The links to the dashboards are also available in the CLI, by calling:
$ eai job info $JOB_ID
command:
- sleep
- "300"
...
runs:
- id: 5697ab0b-30de-439d-a833-1e70ab2d8d40
jobId: ae91489a-efb3-4bf0-8ff1-e780d4ff68ac
...
resourceUsageUrl: https://graphs.console.elementai.com/to/resource_url/ae91489a-efb3-4bf0-8ff1-e780d4ff68ac/runs/5697ab0b-30de-439d-a833-1e70ab2d8d40
...
resourceUsageUrl: https://graphs.console.elementai.com/to/resource_url/ae91489a-efb3-4bf0-8ff1-e780d4ff68ac?full
Warning
The only for users to view job resource usages is through Grafana. The API endpoints job_usage are poorly named and yield resource occupation instead of usage.
Port-forward to a job
To port-forward to a job, the job requires to be started with the flag --tunnel
.
# launching a job that will stick around
eai job submit --tunnel -i python:3 -- python3 -m http.server 8080
# start a port-forward to the job
eai job port-forward --last 8080
# access to the job
curl http://localhost:8080
Access to a gRPC server in a job/service
Toolkit supports jobs running gRPC server.

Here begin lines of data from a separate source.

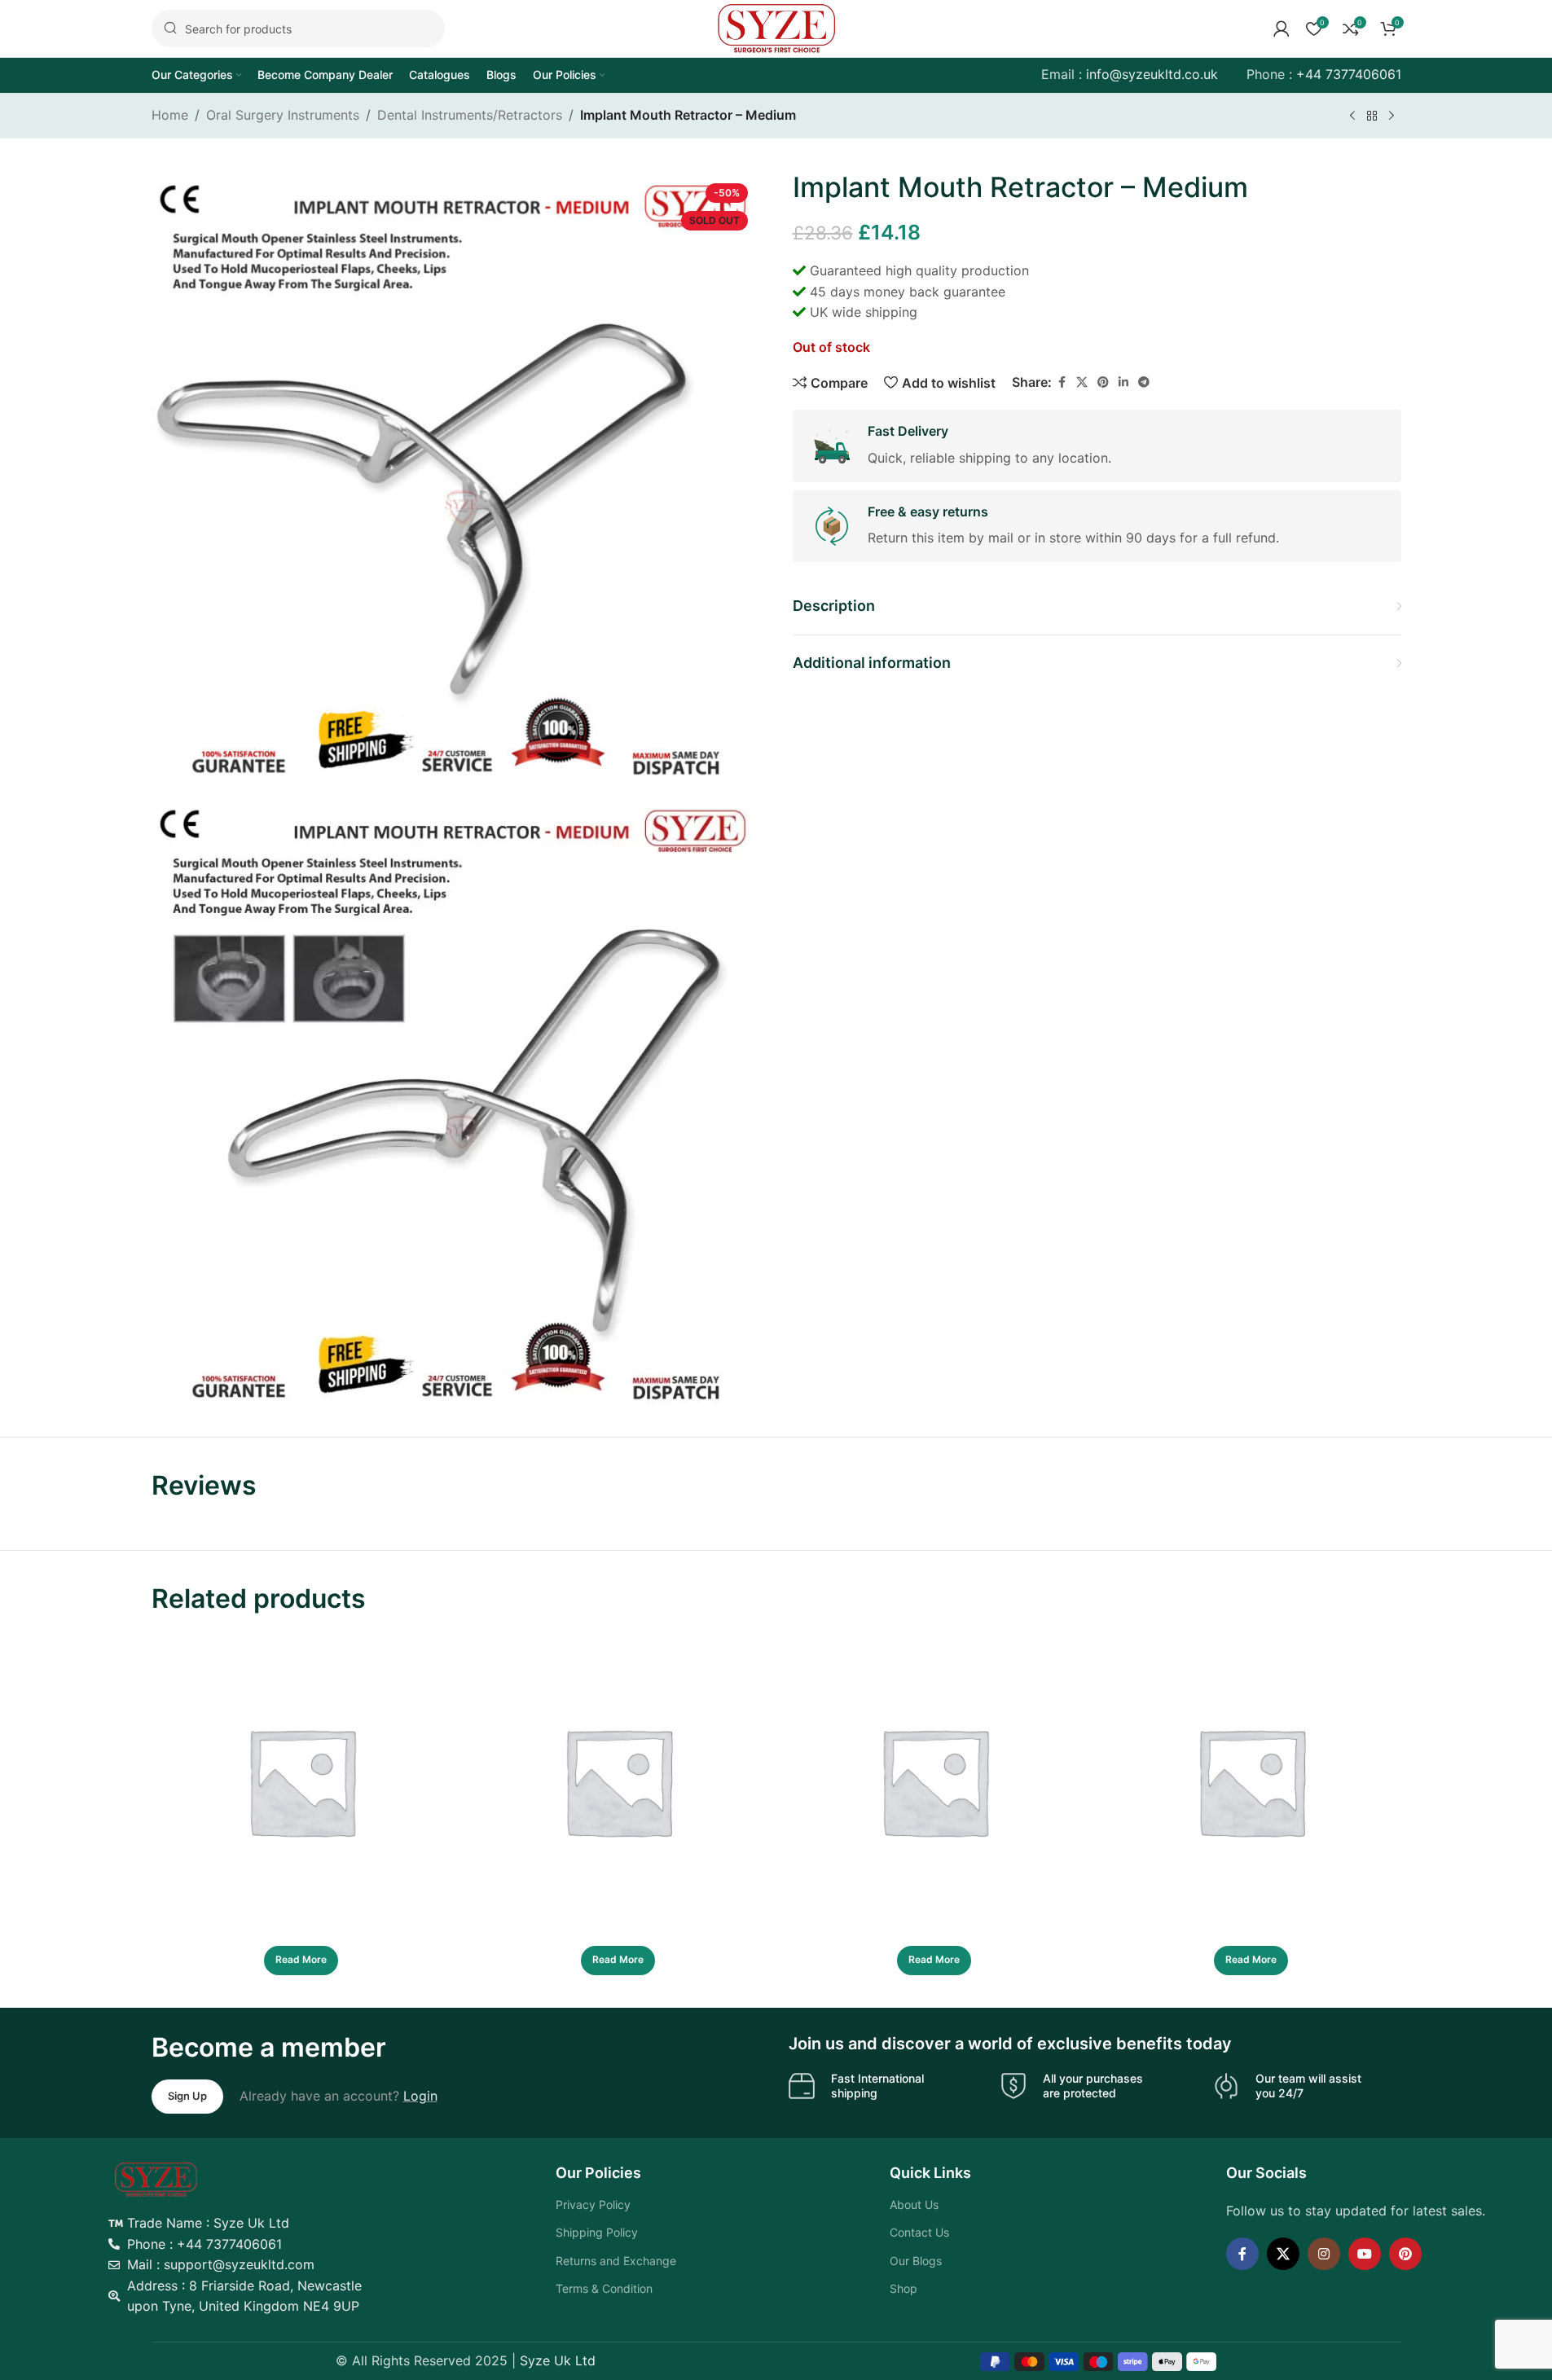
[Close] (1070, 1146)
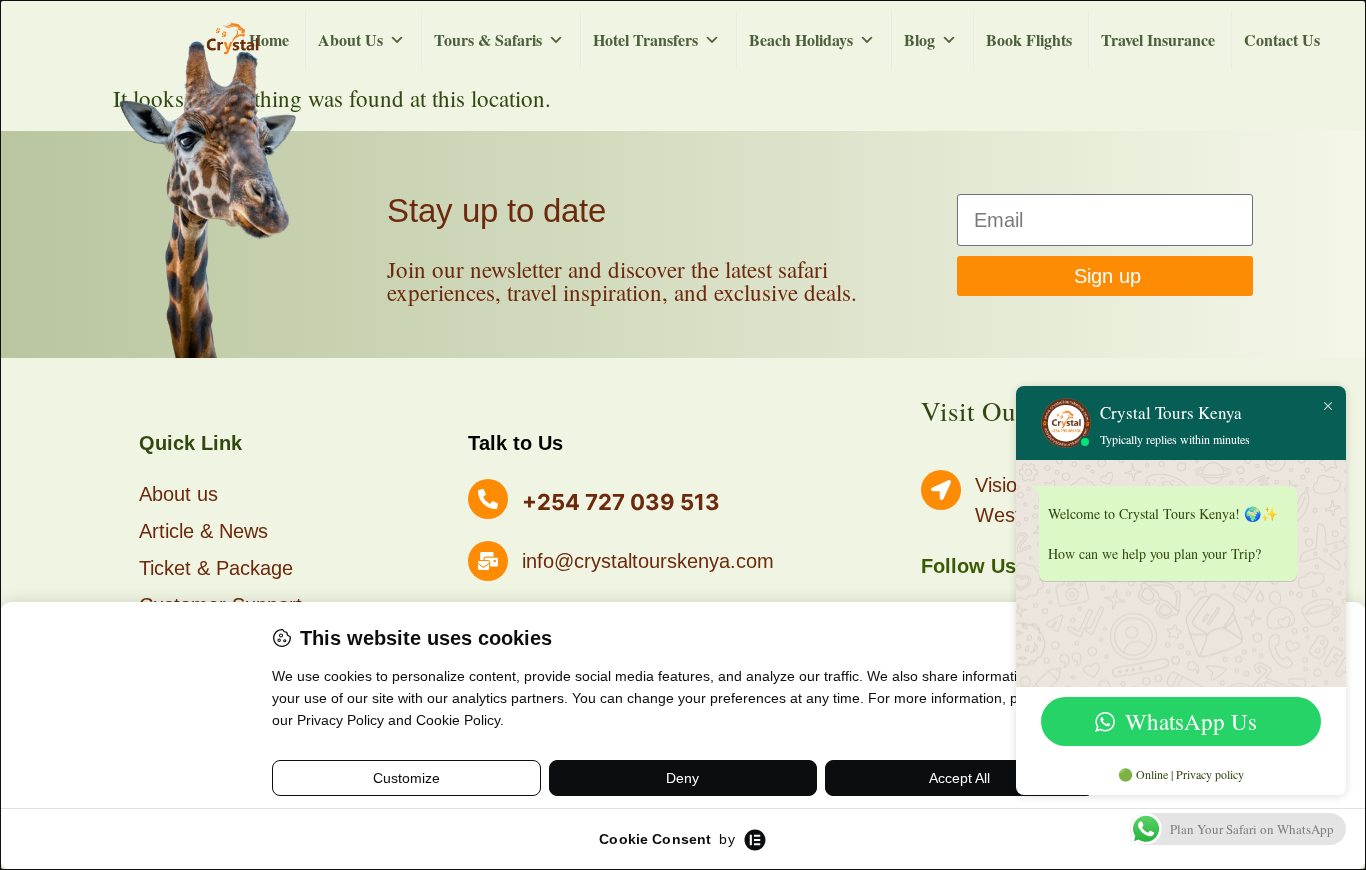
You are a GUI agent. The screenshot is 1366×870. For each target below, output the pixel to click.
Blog (919, 39)
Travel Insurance (1158, 39)
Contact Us (1282, 39)
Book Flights (1029, 39)
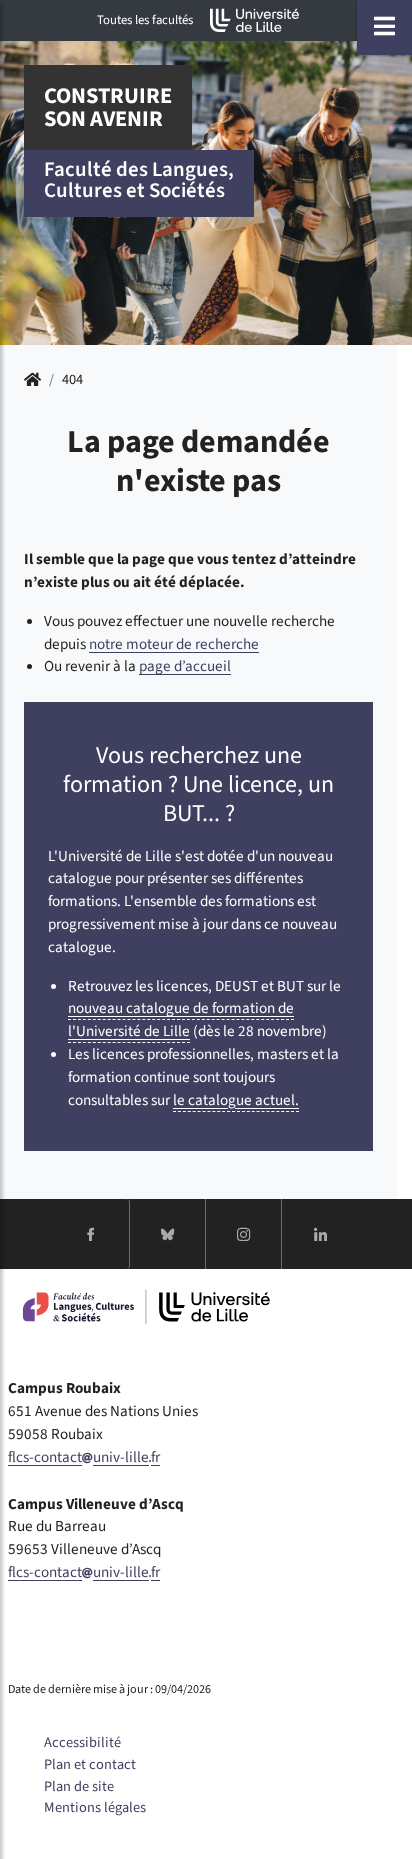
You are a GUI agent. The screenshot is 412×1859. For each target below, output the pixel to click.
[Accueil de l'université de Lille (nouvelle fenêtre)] (255, 20)
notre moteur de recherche (174, 644)
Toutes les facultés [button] (145, 20)
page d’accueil (185, 666)
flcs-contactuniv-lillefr (84, 1457)
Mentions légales (95, 1807)
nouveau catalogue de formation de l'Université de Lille (181, 1019)
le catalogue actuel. (236, 1100)
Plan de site (79, 1786)
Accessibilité (82, 1742)
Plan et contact (90, 1764)
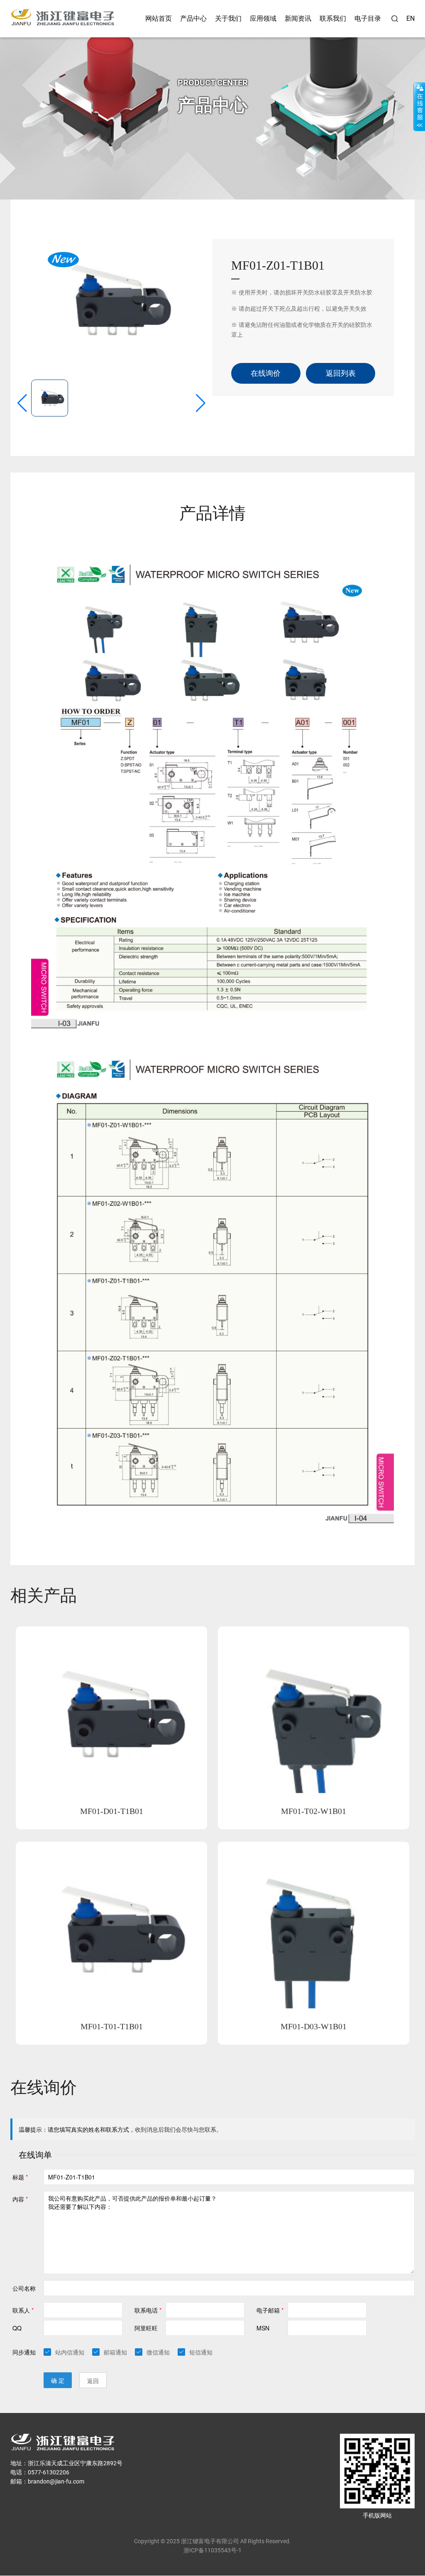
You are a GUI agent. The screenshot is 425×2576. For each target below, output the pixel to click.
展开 (419, 106)
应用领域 (263, 18)
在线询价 (266, 373)
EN (410, 18)
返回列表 (341, 373)
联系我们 (333, 18)
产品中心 (193, 18)
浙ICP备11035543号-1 (212, 2550)
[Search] (394, 18)
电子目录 (367, 18)
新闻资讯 (298, 18)
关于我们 (228, 18)
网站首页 (158, 18)
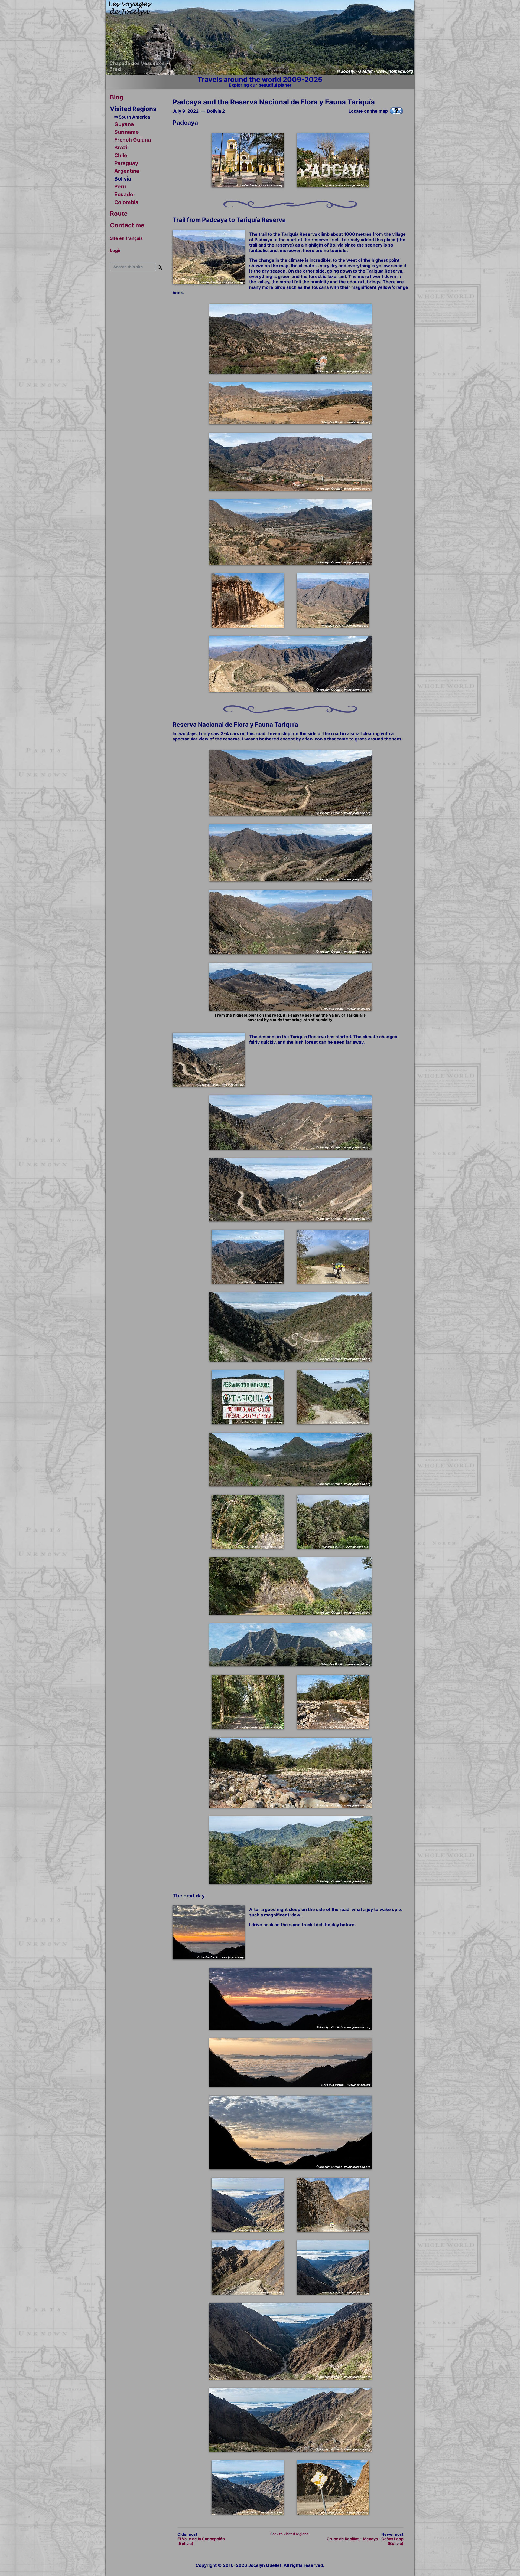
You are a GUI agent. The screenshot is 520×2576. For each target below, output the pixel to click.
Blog (116, 97)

On internal Toolkit cluster like Superpod, Toolkit can directly detect the gRPC request to use HTTP2/H2C protocol.
For Toolkit cluster on https://console.elementai.com, you need to use another domain name dedicated to gRPC:
https://jobID.job-grpc.elementai.com
https://jobID-portNumber.job-grpc.elementai.com
https://serviceID.service-grpc.elementai.com
instead of:
https://jobID.job.elementai.com
https://jobID-portNumber.job.elementai.com
https://serviceID.service.elementai.com
Note
For debug purpose, it is possible to set the header Request-Type: h2c
to use HTTP2/H2C protocol.